> [REQUIREMENT]: Give as a JSON list of strings the lines of the data starting at the line that contains "pixels, height=980 pixels." and ending at the line that contains "taegeuk-small-icon is located", both included. Use one string per line and leave out blank lines.

################

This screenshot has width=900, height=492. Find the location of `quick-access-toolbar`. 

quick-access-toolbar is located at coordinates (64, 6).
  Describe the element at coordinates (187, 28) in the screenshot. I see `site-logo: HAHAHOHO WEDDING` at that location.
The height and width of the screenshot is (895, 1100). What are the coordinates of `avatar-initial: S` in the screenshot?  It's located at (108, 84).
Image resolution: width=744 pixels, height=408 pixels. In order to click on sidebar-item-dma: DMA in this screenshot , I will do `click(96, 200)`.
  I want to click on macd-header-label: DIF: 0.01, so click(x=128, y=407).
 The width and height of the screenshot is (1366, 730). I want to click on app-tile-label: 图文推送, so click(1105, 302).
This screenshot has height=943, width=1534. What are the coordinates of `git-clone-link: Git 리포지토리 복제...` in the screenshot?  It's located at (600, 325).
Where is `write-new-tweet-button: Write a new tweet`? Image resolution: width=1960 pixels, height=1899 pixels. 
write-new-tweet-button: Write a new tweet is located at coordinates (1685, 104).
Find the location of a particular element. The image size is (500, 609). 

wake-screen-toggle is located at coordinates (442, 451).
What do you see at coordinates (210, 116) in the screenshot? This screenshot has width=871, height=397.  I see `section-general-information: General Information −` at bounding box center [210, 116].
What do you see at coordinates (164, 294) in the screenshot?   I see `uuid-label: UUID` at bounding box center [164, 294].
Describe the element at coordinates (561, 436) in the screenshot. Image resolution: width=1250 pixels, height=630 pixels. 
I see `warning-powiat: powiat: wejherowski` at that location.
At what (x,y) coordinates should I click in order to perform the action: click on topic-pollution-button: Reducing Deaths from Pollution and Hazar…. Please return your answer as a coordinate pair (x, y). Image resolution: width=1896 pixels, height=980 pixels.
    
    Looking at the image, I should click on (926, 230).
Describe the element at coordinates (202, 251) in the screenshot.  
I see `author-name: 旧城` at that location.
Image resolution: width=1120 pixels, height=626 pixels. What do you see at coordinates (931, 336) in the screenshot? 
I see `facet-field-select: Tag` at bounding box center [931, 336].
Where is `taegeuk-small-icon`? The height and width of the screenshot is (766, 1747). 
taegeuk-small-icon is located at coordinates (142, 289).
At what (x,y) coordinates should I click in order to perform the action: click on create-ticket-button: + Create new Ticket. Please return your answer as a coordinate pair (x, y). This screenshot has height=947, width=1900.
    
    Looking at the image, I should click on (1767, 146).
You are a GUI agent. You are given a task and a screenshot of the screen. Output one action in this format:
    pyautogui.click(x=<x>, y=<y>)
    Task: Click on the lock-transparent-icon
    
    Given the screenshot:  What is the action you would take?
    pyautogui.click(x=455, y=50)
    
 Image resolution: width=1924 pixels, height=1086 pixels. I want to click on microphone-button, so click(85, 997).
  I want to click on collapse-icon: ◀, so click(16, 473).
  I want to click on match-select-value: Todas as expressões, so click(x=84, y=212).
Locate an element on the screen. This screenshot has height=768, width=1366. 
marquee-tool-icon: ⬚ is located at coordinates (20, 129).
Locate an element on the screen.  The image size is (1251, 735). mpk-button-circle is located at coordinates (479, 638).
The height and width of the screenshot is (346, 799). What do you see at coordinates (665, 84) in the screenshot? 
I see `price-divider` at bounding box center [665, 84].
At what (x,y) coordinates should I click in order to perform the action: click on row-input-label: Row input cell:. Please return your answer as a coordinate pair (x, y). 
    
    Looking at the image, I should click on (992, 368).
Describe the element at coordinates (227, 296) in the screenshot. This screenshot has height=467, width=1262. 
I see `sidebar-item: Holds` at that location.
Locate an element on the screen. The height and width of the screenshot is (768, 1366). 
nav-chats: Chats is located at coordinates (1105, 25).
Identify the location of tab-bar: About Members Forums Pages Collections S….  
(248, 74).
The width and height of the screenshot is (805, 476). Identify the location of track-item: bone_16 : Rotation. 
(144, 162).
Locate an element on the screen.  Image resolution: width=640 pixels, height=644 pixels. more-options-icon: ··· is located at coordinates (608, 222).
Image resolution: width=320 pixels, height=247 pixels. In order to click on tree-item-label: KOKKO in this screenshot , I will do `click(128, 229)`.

################

> [ANSWER]:
[
  "At what (x,y) coordinates should I click in order to perform the action: click on topic-pollution-button: Reducing Deaths from Pollution and Hazar…. Please return your answer as a coordinate pair (x, y). Image resolution: width=1896 pixels, height=980 pixels.",
  "    Looking at the image, I should click on (926, 230).",
  "Describe the element at coordinates (202, 251) in the screenshot.  ",
  "I see `author-name: 旧城` at that location.",
  "Image resolution: width=1120 pixels, height=626 pixels. What do you see at coordinates (931, 336) in the screenshot? ",
  "I see `facet-field-select: Tag` at bounding box center [931, 336].",
  "Where is `taegeuk-small-icon`? The height and width of the screenshot is (766, 1747). ",
  "taegeuk-small-icon is located at coordinates (142, 289)."
]